## What is required
With pictures left out, please repeat word for word the lines from the one containing "At what coordinates should I click to accomplish: Open" through the end of the records.
*** Source material
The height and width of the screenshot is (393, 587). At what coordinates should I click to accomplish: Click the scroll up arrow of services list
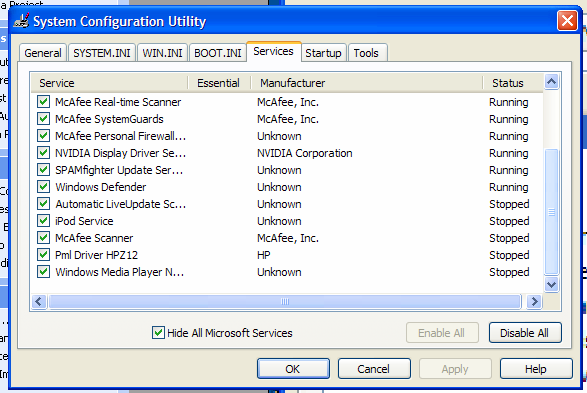[x=551, y=82]
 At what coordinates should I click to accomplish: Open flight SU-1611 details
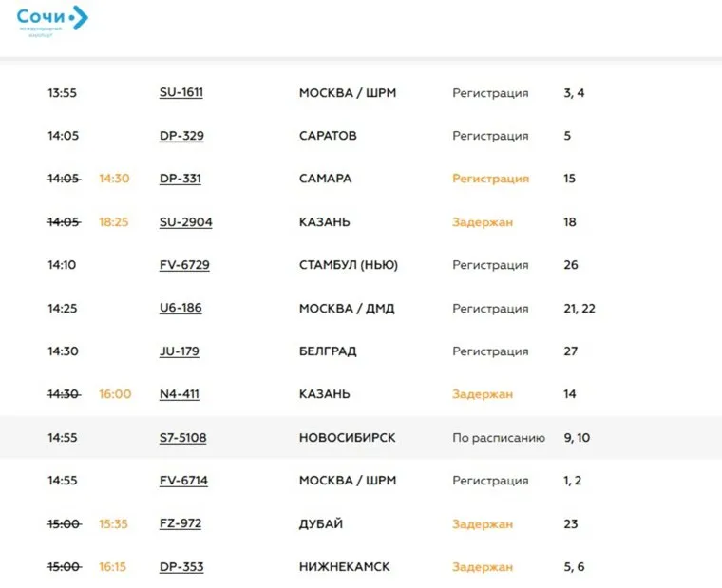pos(181,93)
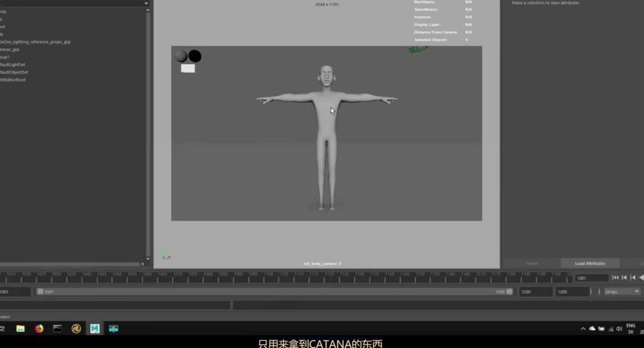
Task: Click the current frame field showing 1001
Action: pyautogui.click(x=591, y=278)
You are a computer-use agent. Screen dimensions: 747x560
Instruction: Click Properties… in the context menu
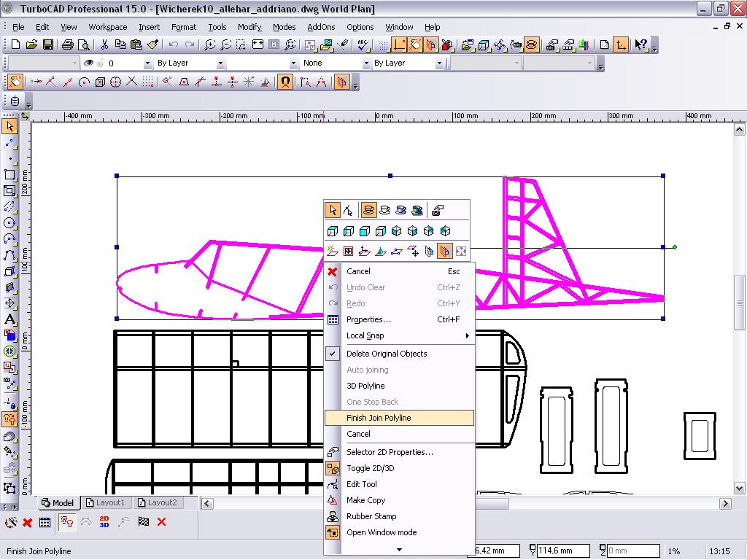click(368, 319)
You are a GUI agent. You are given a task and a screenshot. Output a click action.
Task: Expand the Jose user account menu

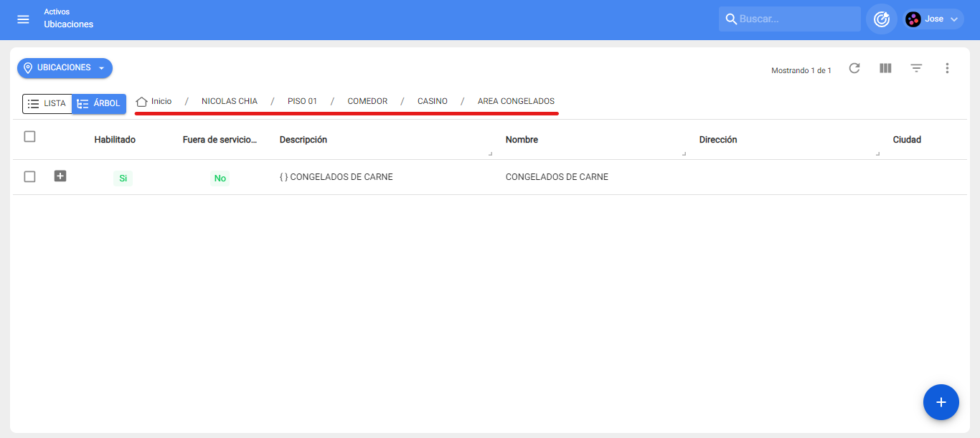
******
## Exercise response
 At what coordinates should I click to accomplish: Open flight SU-1611 details
pos(181,93)
Task: Click the current frame field showing 1001
Action: pyautogui.click(x=591, y=278)
You are a computer-use agent. Screen dimensions: 747x560
Instruction: Click Properties… in the context menu
click(368, 319)
You are a GUI agent. You are given a task and a screenshot. Output a click action.
Task: Expand the Jose user account menu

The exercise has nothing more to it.